===== Input data =====
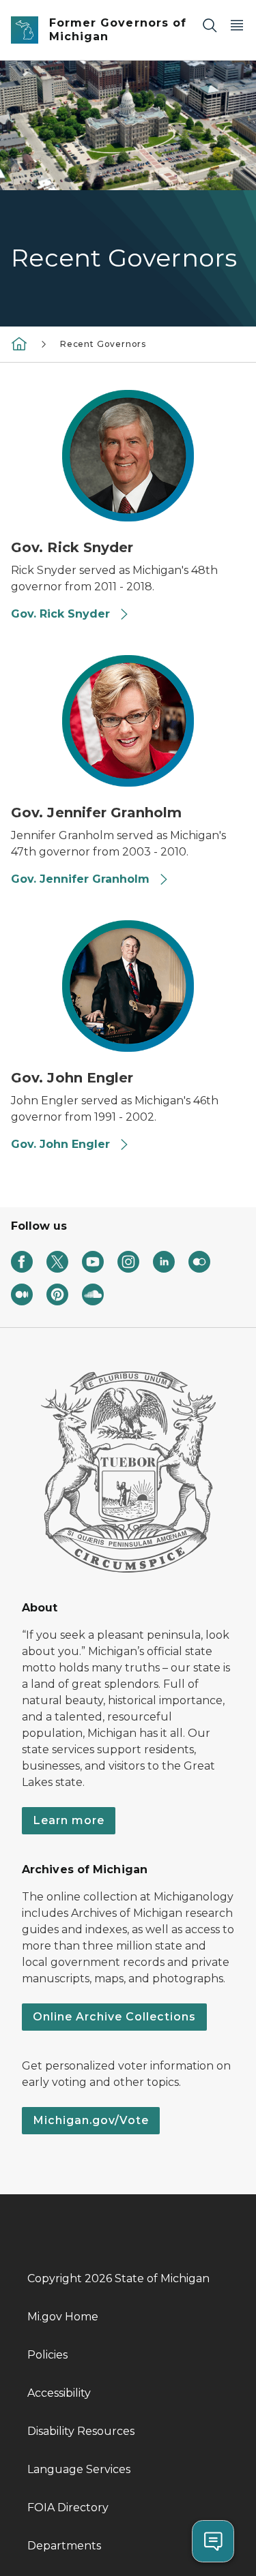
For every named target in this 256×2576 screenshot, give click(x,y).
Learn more (68, 1820)
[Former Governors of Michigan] (19, 343)
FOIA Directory (68, 2507)
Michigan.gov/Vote (91, 2120)
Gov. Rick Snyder (62, 613)
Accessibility (59, 2392)
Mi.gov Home (62, 2316)
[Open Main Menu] (237, 24)
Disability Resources (80, 2431)
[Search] (209, 24)
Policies (47, 2354)
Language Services (78, 2469)
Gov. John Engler (62, 1144)
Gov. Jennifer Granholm (82, 879)
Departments (64, 2545)
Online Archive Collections (114, 2016)
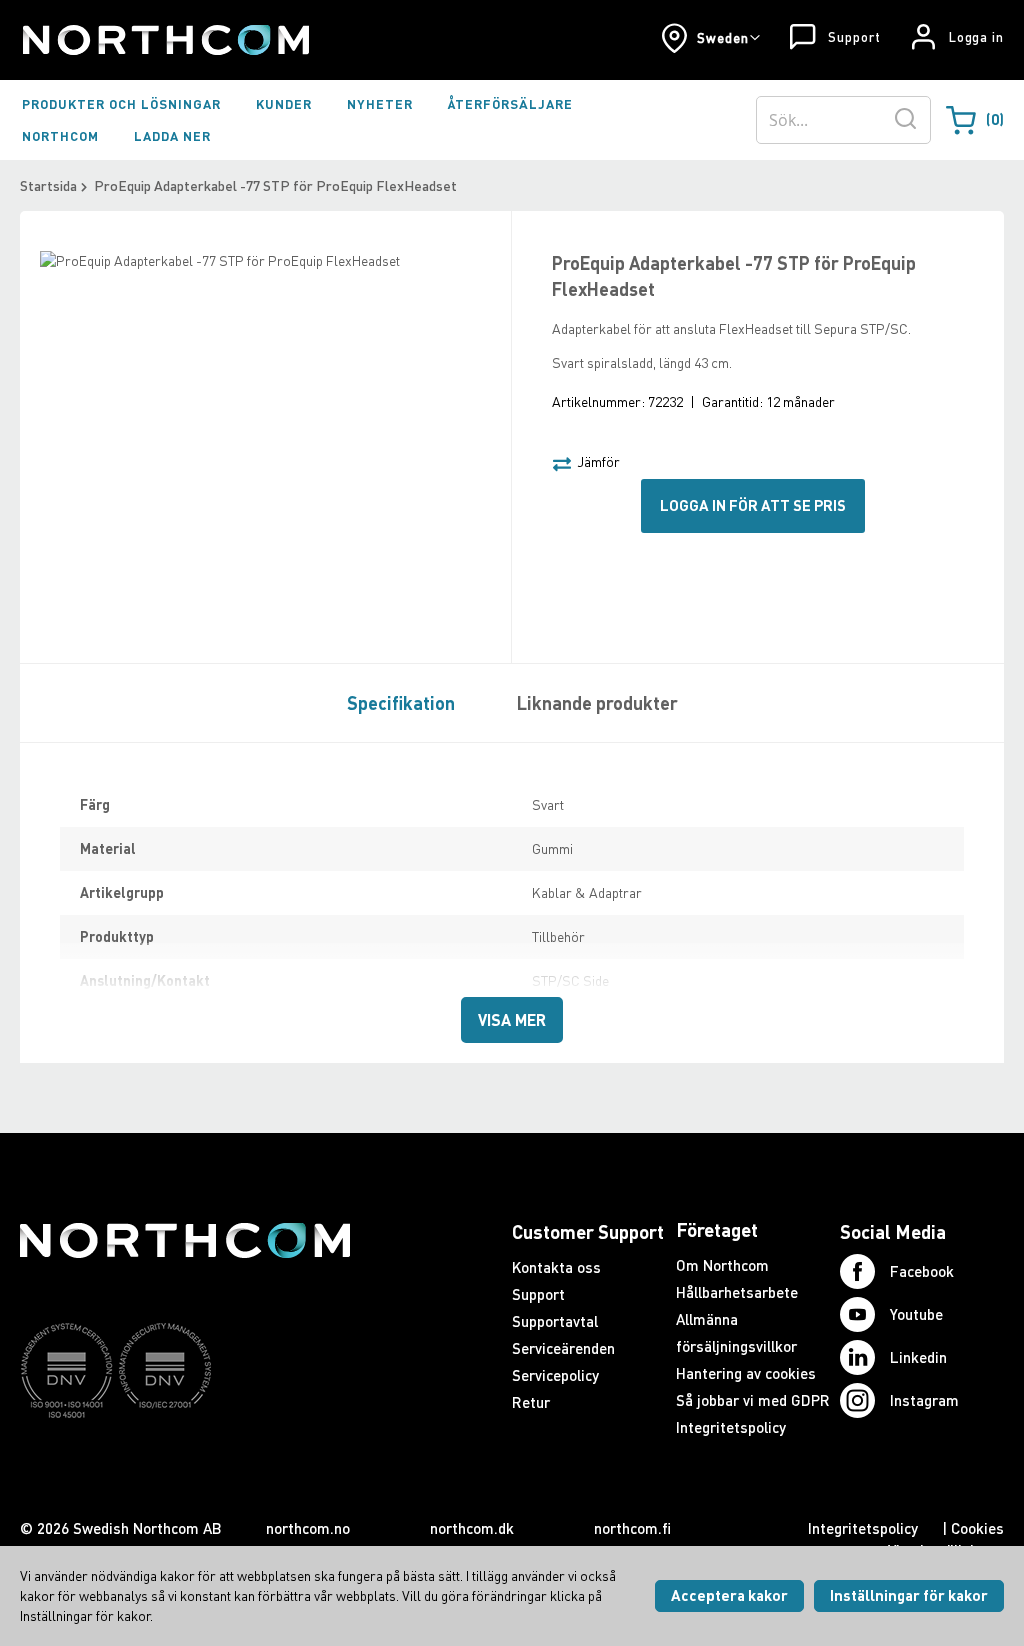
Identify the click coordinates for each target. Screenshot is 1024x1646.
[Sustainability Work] (185, 1457)
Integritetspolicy (731, 1427)
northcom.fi (632, 1528)
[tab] (396, 702)
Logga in (976, 37)
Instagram (924, 1400)
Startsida (48, 185)
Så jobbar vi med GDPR (753, 1400)
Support (854, 37)
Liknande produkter (597, 703)
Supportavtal (555, 1321)
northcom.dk (472, 1528)
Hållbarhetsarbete (737, 1292)
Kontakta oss (556, 1267)
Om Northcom (722, 1265)
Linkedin (918, 1357)
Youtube (916, 1314)
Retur (531, 1402)
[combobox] (843, 120)
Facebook (922, 1271)
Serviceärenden (563, 1348)
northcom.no (308, 1528)
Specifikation (401, 703)
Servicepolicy (555, 1375)
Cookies (977, 1528)
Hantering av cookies (746, 1373)
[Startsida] (164, 40)
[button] (710, 38)
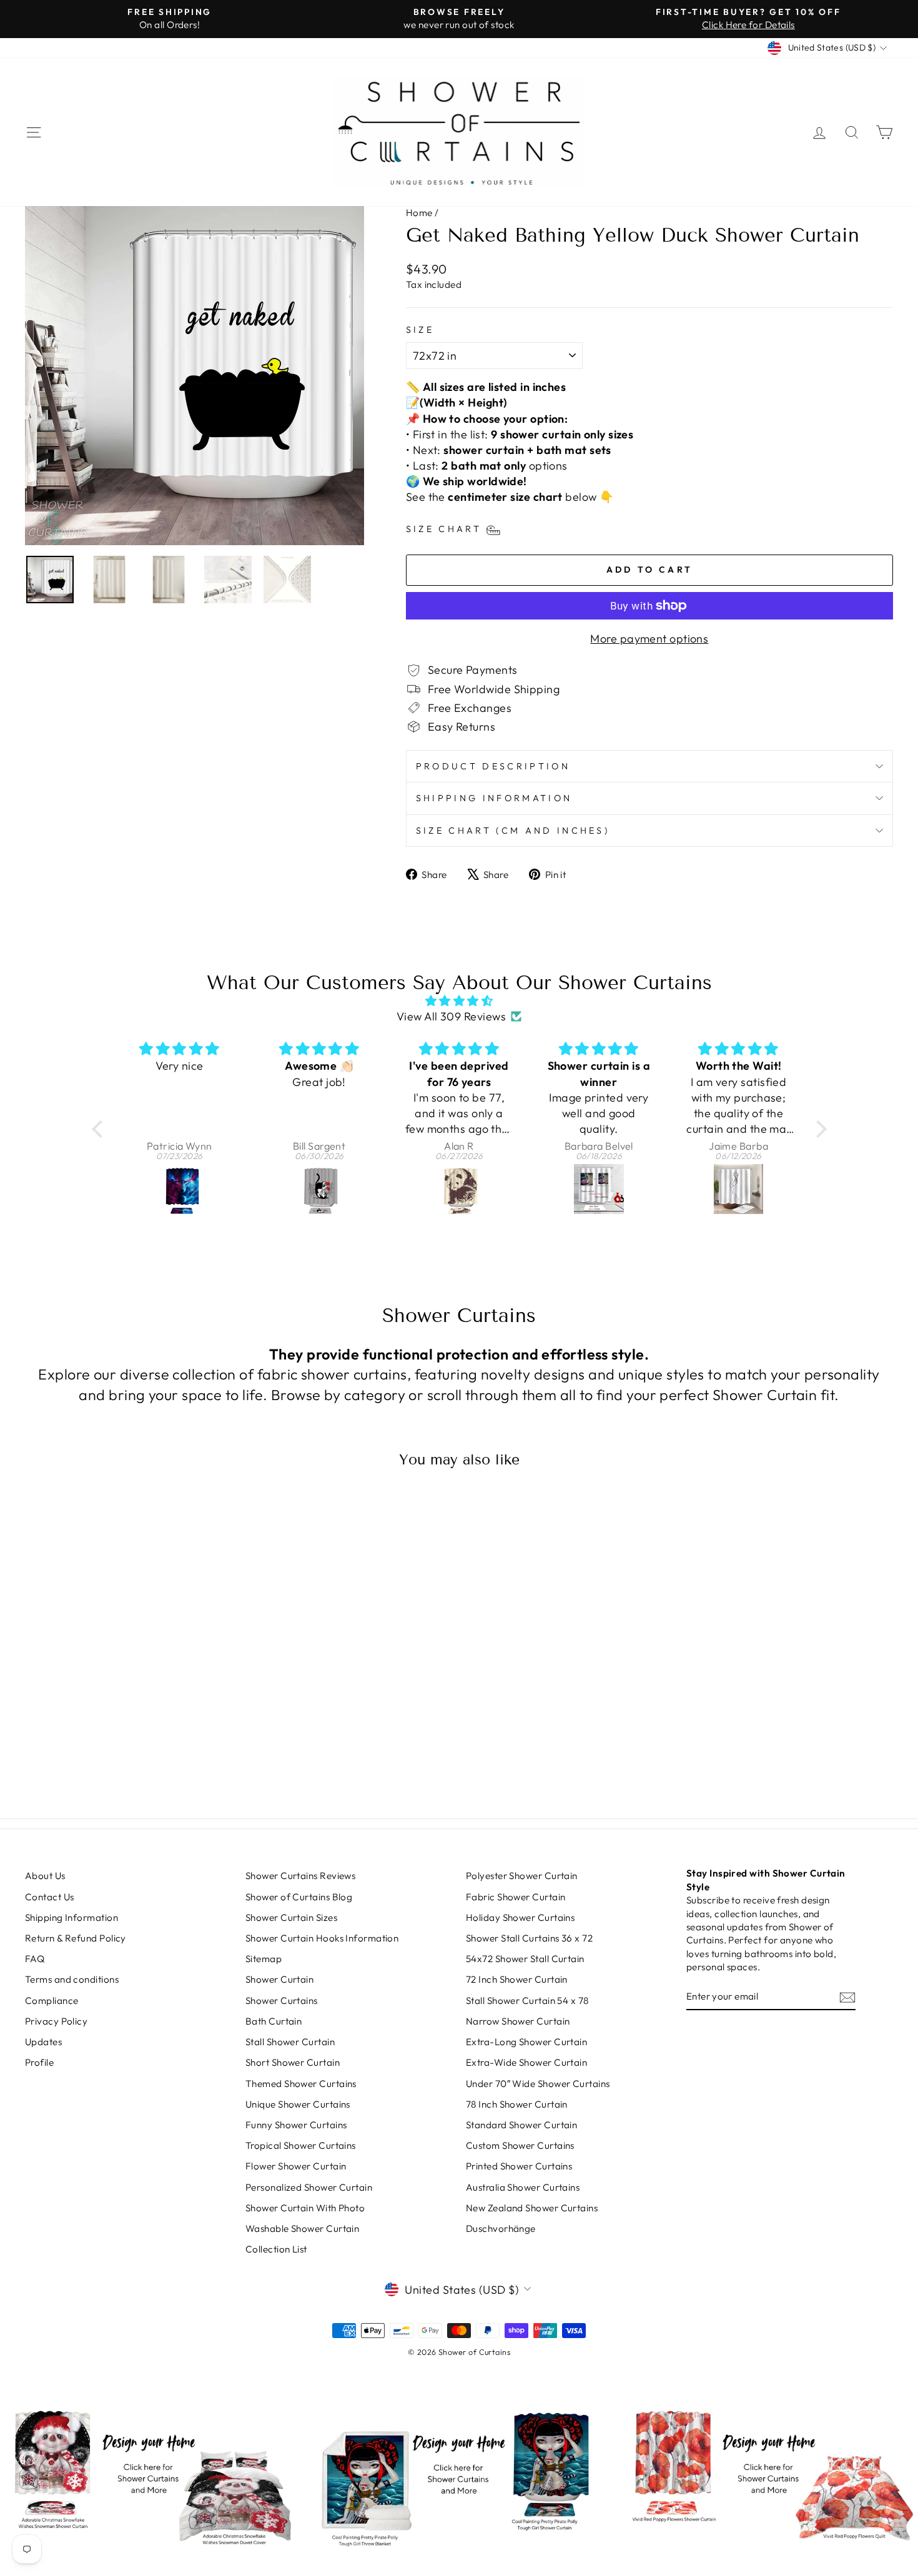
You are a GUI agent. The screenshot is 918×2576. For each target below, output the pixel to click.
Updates (43, 2042)
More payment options (649, 638)
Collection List (276, 2249)
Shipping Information (494, 798)
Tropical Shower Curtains (300, 2145)
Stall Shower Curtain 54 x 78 (527, 2000)
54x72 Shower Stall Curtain (525, 1959)
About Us (45, 1876)
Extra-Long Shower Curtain (526, 2042)
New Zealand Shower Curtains (532, 2208)
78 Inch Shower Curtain (517, 2104)
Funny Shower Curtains (296, 2125)
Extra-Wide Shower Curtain (526, 2062)
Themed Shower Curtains (301, 2084)
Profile (39, 2062)
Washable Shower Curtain (302, 2228)
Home (419, 213)
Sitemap (263, 1959)
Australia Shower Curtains (523, 2187)
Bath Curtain (273, 2021)
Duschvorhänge (501, 2228)
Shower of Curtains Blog (298, 1897)
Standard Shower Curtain (521, 2125)
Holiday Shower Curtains (520, 1917)
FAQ (34, 1959)
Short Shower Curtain (292, 2062)
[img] (459, 1001)
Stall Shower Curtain (290, 2042)
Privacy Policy (56, 2021)
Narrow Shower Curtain (518, 2021)
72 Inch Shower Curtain (517, 1979)
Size (420, 329)
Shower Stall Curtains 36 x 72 (529, 1938)
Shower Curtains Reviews (300, 1876)
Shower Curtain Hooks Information (321, 1938)
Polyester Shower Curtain (522, 1876)
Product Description (493, 766)
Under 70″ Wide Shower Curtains (538, 2084)
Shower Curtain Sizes (291, 1917)
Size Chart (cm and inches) (513, 830)
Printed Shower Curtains (519, 2166)
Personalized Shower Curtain (308, 2187)
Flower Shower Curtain (295, 2166)
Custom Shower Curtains (520, 2145)
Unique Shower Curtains (297, 2104)
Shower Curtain (279, 1979)
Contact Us (49, 1897)
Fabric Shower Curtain (515, 1897)
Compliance (52, 2000)
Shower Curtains (281, 2000)
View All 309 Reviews (451, 1016)
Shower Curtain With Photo (305, 2208)
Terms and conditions (72, 1979)
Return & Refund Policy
=====
Task brief
From the material above, retype precisely the lines between the line holding "78 Inch Shower Curtain (517, 2104)" and the line holding "Narrow Shower Curtain (518, 2021)", inclusive, and nothing beyond them.

Result of this task
78 Inch Shower Curtain (517, 2104)
Funny Shower Curtains (296, 2125)
Extra-Wide Shower Curtain (526, 2062)
Themed Shower Curtains (301, 2084)
Profile (39, 2062)
Washable Shower Curtain (302, 2228)
Home (419, 213)
Sitemap (263, 1959)
Australia Shower Curtains (523, 2187)
Bath Curtain (273, 2021)
Duschvorhänge (501, 2228)
Shower of Curtains Blog (298, 1897)
Standard Shower Curtain (521, 2125)
Holiday Shower Curtains (520, 1917)
FAQ (34, 1959)
Short Shower Curtain (292, 2062)
[img] (459, 1001)
Stall Shower Curtain (290, 2042)
Privacy Policy (56, 2021)
Narrow Shower Curtain (518, 2021)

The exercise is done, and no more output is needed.